(Best) Practices for Annotating and Representing CMC and Social Media Corpora in CLARIN-D

Michael Beißwenger, Eric Ehrhard, Axel Herold, Harald Lüngen, Angelika Storrer


Abstract

The paper reports the results of the curation project ChatCorpus2CLARIN. The goal of the project was to develop a workflow and resources for the integration of an existing chat corpus into the CLARIN-D research infrastructure for language resources and tools in the Humanities and the Social Sciences (http://clarin-d.de). The paper presents an overview of the resources and practices developed in the project, describes the added value of the resource after its integration and discusses, as an outlook, to what extent these practices can be considered best practices which may be useful for the annotation and representation of other CMC and social media corpora.

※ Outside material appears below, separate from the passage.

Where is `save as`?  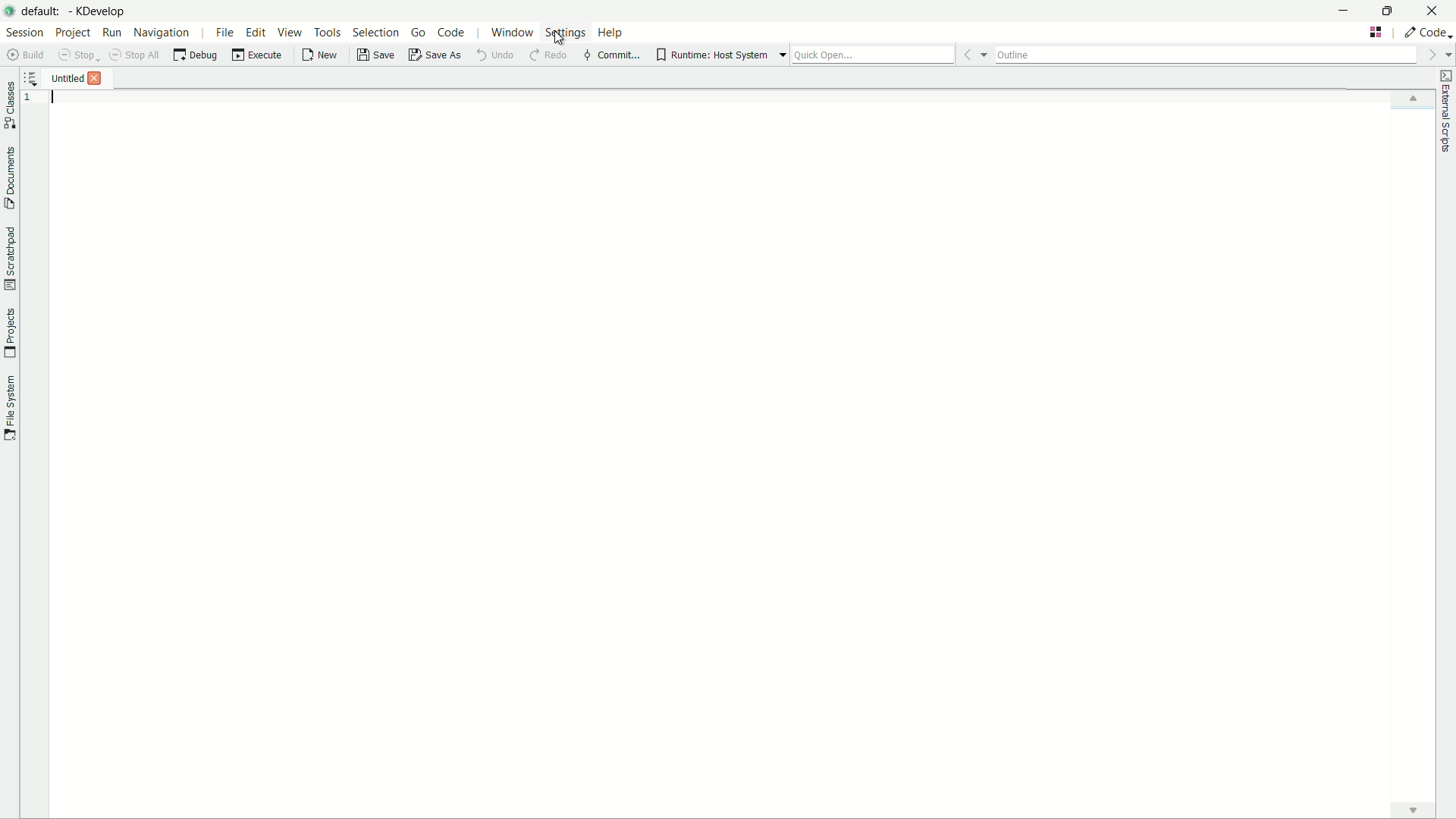
save as is located at coordinates (435, 55).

Keywords: CMC corpora, TEI encoding, tagging, corpus infrastructures, legal issues, CLARIN


1. Introduction

This paper reports the results of the curation project ChatCorpus2CLARIN. The goal of the project was to develop a workflow and resources for the integration of an existing chat corpus (the Dortmund Chat Corpus, Beißwenger 2013) into the CLARIN-D research infrastructure for language resources and tools in the Humanities and the Social Sciences (http://clarin-d.de) as part of the European Common Language Resources and Technology Infrastructure (https://www.clarin.eu). The paper presents an overview of the resources and practices developed in the project, describes the added value of the resource after its integration and discusses, as an outlook, to what extent these practices can already be considered as best practices which may be useful for the annotation and representation of other CMC and social media corpora.


2. Goals of the Project

The goal of the project was twofold: On the one hand, (1) the project aimed to integrate an existing chat corpus into the CLARIN-D corpus infrastructures at the Berlin-Brandenburg Academy of Sciences and Humanities (BBAW) and at the Institute for the German Language (IDS), Mannheim. This included, as subtasks, (1a) the development of a schema and conversion routine for the transformation of the XML markup and metadata in the original resource into a TEI format, (1b) the addition of a new annotation layer with part-of-speech and lemma information, (1c) a re-anonymization of the corpus data according to the recommendations given in a legal opinion. On the other hand, (2) the solutions developed to achieve goal (1) should be designed as general (and not idiosyncratic) approaches to the challenge of annotating and representing corpora of computer-mediated communication (CMC) and social media according to existing standards in the Digital Humanities / CLARIN context. The main result of goal (1) is, thus, the integrated chat corpus whereas the results of goal (2) are documented resources and practices that may be reused by other projects which aim at integrating CMC and social media resources into CLARIN.


3. The Corpus

The Dortmund Chat Corpus (Beißwenger, 2013) has been collected at TU Dortmund University as a resource for researching the peculiarities and linguistic variation in written CMC. The corpus comprises 478 chat documents (logfiles) containing 140240 user postings or 1M words of German chat discourse from heterogeneous sources representing the use of chats in a wide range of application contexts (social chats, advisory chats, chats in the context of learning and teaching, moderated chats in the media context). The corpus has been annotated using a homegrown XML format (‘ChatXML’) that describes (1) the basic structure and properties of chat logfiles and postings, (2) selected “netspeak” phenomena such as emoticons, interaction words, addressing terms, nicknames and acronyms, (3) selected metadata about the chat platforms and chat users. Since 2005, a large subset of the corpus has been available as a ChatXML resource for download and offline querying, and as an HTML version for online browsing (http://www.chatkorpus.tu-dortmund.de).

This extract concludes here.